The U.S. is one of few countries in the Western world that have not increased taxes on gasoline and other oil products as a response to the decline in world oil prices in 1986. The consumers have benefitted immediately and fully from the price drop. Thus, demand has increased with some 400,000 barrels a day (O.4 mbd) in each of the three years 1986-87-88. Western Europe has increased gasoline taxes to an extent that consumers have experienced rather small declines in prices. The result has been that the increase in consumption in Western Europe has been more or less insignificant compared with changes in the U.S..

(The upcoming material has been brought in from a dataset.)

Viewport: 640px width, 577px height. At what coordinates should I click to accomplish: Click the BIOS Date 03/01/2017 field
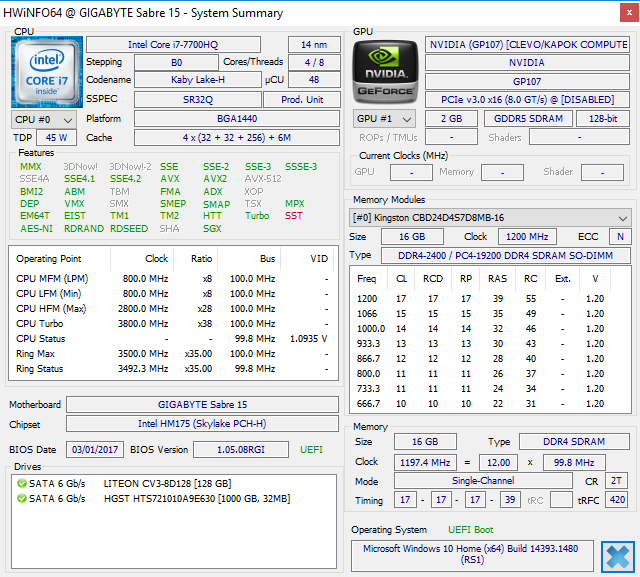click(x=95, y=450)
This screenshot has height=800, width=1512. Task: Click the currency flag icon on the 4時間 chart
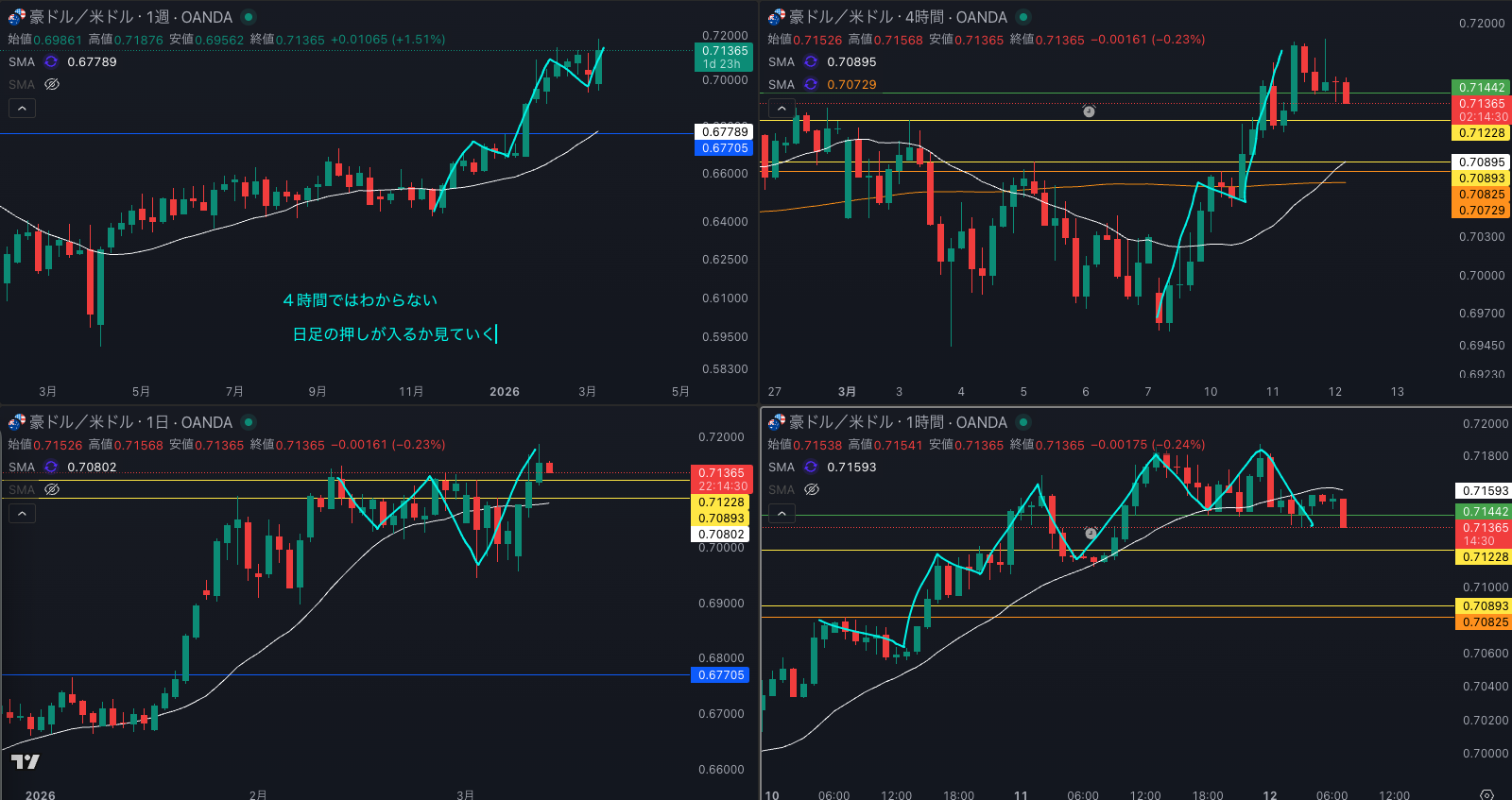776,17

However, while the drop in energy prices benefitted consumers and the overall U.S. economy, it undercut the oil industry. A number of 'stripper-wells' have been closed down, reducing production each of the last three years with some 200,000 barrels per day. The U.S. has proved to be the world's highest cost producer. Furthermore, with low oil prices and better drilling prospects abroad, the industry has to a large extent found it profitable to devote exploration efforts in other countries than in the U.S. Long lead times between exploration, production decisions and actual production indicate that it may take several years to turn this trend, if so was decided.

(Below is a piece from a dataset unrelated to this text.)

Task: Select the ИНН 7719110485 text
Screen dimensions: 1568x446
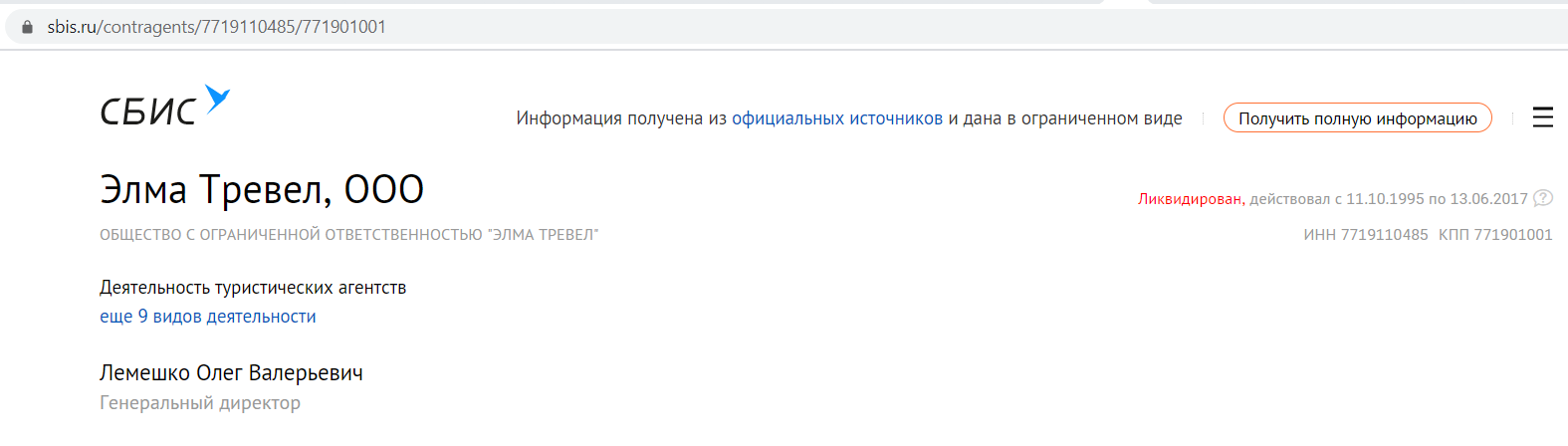Action: 1366,235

In sum, the result has been an increase in imports in the size of 2 mbd since 1985. Consumption in 1988 was estimated to almost 17 mbd and production to 8.2 mbd, with total imports amounting to ca. 6.2 mbd, and 8.8 mbd if products are included. Thus, the increase in total petroleum imports has been some 30 per cent and crude imports some 45 per cent over 3 years.

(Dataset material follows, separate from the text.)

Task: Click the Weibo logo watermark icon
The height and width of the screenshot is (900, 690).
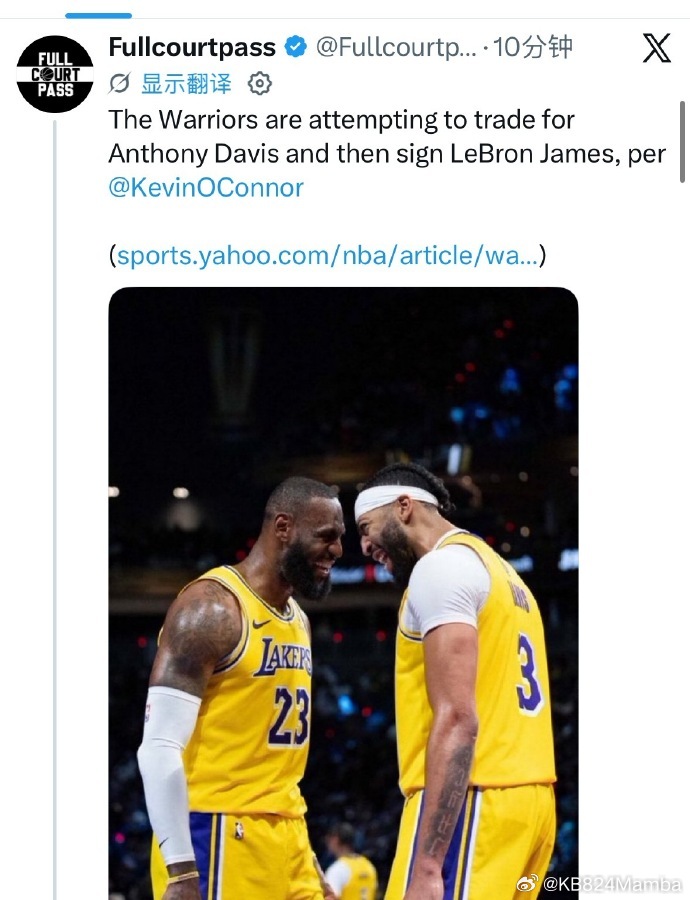Action: coord(528,883)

Seen in a longer perspective, i.e. the last two decades, oil production has, in fact, been rather stable in the U.S., varying between 8 and 9 mbd. After a drop in 1974 and 1975, consumption, on the other hand, rose somewhat in the second part of the 1970s, but has been dampened for many years in the 1980s. With low oil prices, demand is increasing again and in 1987/88 it reached the level of 1973/74, even though it is still below the level of 1977/79.

Could the U.S. increase domestic production of crude oil in order to reduce imports? Are the reserves big enough? It is normally not easy to determine what are the reserves in an oil field or for a country. It may, however, be helpful to distinguish between 3 different concepts. Current reserves are those that are known to be profitably extractable at current prices. Potential reserves are defined as a function of the price people are willing to pay. Thus, the size of the potential reserves are changing with the price of oil. The endowment is the natural occurrence of resources in the earth's crust. The third concept is geological rather than economic, and represents the upper limit on the availability of terrestrial reserves. Theoretically, the price of oil can become so high that a resource can be physically depleted. However, in practice, when the price becomes too high, backstop prices will set upper limits for how high the price of oil can be and thus how much of the endowment can be extracted. The current and potential reserves set the frames for the economic scarcity of a reserve. The higher the price of oil, the larger the current reserves. The size of the potential reserves depends, on the other hand, on the expectations made for the development of the oil price.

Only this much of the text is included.